Obama says too optimistic on "intractable" Mideast
WASHINGTON (Reuters) - U.S. President Barack Obama said in an interview published on Thursday he had underestimated the difficulty of resolving the Middle East conflict and had set his expectations too high in his first year.
"The Middle East peace process has not moved forward. And I think it's fair to say for all our efforts at early engagement, is not where I want it to be," Obama told Time Magazine.
"This is just really hard ... This is as intractable a problem as you get," the president said.
"... if we had anticipated some of these political problems on both sides earlier, we might not have raised expectations as high", he added.
Obama's envoy George Mitchell began a new round of shuttle diplomacy with Israel and the Palestinians on Thursday, resuming his mission after a dozen trips last year.

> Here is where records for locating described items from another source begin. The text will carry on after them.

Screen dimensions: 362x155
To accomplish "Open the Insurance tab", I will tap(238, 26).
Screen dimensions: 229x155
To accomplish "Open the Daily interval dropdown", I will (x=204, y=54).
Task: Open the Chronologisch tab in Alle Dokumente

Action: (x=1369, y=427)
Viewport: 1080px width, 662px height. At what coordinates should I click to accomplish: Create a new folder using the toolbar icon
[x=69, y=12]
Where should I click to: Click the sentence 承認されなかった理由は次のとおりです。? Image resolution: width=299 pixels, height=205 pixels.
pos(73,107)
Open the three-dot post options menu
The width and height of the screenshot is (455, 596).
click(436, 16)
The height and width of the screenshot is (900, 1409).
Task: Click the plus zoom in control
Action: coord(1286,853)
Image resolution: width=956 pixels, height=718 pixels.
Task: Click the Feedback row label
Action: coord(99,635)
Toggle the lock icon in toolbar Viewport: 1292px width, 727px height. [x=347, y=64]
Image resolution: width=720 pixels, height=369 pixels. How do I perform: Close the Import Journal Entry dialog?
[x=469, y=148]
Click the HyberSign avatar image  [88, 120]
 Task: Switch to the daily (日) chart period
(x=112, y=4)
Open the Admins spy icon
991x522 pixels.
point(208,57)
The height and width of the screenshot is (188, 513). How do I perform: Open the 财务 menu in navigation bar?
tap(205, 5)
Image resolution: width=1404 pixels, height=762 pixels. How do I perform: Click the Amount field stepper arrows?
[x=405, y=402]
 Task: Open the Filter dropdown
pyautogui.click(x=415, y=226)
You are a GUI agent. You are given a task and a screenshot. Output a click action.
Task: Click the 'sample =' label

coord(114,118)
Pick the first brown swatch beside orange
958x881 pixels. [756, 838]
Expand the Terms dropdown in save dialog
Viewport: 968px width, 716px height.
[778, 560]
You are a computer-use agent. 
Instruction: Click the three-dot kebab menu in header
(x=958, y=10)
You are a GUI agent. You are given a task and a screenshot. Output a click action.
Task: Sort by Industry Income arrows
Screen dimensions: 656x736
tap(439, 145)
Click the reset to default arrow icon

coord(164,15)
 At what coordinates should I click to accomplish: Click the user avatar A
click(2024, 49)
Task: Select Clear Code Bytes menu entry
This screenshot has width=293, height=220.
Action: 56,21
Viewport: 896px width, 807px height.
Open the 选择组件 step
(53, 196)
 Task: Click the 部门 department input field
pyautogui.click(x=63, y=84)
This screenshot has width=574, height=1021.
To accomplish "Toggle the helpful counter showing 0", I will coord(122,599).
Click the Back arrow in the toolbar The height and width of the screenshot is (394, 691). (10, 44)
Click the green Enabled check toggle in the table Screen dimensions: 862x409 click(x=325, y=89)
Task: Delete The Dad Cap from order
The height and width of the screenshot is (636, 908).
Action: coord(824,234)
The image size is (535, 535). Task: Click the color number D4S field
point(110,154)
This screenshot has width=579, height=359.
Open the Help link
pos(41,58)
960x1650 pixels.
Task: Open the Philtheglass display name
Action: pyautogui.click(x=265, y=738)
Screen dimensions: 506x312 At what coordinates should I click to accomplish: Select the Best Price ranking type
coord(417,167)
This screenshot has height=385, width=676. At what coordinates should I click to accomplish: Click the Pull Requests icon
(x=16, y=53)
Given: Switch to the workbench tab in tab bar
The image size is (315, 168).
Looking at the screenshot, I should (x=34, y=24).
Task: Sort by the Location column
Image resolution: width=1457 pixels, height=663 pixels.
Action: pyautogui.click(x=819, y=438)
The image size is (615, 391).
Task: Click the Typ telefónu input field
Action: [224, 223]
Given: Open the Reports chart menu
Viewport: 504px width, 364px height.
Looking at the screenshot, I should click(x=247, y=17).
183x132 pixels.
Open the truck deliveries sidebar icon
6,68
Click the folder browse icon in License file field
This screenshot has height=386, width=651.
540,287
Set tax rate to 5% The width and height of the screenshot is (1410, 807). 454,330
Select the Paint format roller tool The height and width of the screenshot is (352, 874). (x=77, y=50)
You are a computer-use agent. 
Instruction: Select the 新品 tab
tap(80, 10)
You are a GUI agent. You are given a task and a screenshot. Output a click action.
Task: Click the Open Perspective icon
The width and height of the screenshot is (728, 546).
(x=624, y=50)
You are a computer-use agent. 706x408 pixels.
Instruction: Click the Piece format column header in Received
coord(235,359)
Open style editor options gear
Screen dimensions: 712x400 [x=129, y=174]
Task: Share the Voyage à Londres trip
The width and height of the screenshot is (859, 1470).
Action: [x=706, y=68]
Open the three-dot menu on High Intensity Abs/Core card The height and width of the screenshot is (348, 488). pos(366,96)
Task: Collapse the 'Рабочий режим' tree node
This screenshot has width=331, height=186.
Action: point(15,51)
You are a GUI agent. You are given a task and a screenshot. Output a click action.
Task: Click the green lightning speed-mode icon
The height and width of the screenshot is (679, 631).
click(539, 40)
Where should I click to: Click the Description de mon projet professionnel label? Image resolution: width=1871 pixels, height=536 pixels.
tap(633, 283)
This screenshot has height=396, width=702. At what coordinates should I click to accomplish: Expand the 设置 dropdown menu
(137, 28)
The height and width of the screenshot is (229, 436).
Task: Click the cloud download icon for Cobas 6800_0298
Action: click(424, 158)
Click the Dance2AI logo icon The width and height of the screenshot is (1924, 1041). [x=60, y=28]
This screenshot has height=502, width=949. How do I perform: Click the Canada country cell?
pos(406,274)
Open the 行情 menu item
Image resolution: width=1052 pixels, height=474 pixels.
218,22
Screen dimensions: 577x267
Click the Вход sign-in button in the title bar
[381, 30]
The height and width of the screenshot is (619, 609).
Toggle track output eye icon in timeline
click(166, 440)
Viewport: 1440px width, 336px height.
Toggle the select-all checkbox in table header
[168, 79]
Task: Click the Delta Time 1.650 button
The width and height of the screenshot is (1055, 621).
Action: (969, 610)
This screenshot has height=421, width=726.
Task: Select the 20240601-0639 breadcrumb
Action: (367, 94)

Each side accuses the other of trying to pre-empt peace negotiations, or set conditions in advance that prevent a relaunch of the talks that were suspended over a year ago.
Obama, who committed his administration to brokering an end to the 62-year-old conflict one year ago on taking office, said Mitchell "got blinded" by early progress on limiting Israeli settlement activity in the occupied West Bank.
The former senator "didn't see that it wasn't sufficient progress for the Palestinians".
Palestinian President Mahmoud Abbas was mortified when Obama retreated from his original support for the Palestinian demand for a full freeze on settlement building before talks re-started, and instead signaled that "restraint" would do.
He has refused to resume negotiations despite Israel's November 25 decision to order a partial, 10-month freeze on settlement building on occupied land, and is now under American pressure to drop this condition and sit down at the negotiating table.
"I think the Israelis and Palestinians have found that the political environment, the nature of their coalitions, or the divisions within their societies were such that it was very hard for them to start engaging in a meaningful conversation," Obama told Time.
"And I think that we overestimated our ability to persuade them to do so when their politics ran contrary to that."
He noted that Abbas, a secular peacemaker, faced unrelenting challenges from the Palestinian Islamist movement Hamas which rejects peace with Israel and pours scorn on Abbas for rejecting armed struggle against the Jewish state.
At the same time, Israeli Prime Minister Benjamin Netanyahu is constrained by hard-right elements in his own coalition opposed to concessions in the name of peace.
The Israelis "after a lot of time showed a willingness to make some modifications in their policies" but "still found it very hard to move with any bold gestures", Obama added.
"I think it is absolutely true that what we did this year didn't produce the kind of breakthrough that we wanted."
"Moving forward, though, we are going to continue to work with both parties to recognize what I think is ultimately their deep-seated interest," Obama continued.
The goal is "a two-state solution in which Israel is secure and Palestinians have sovereignty and can start focusing on developing their economy and improving the lives of their children and grandchildren".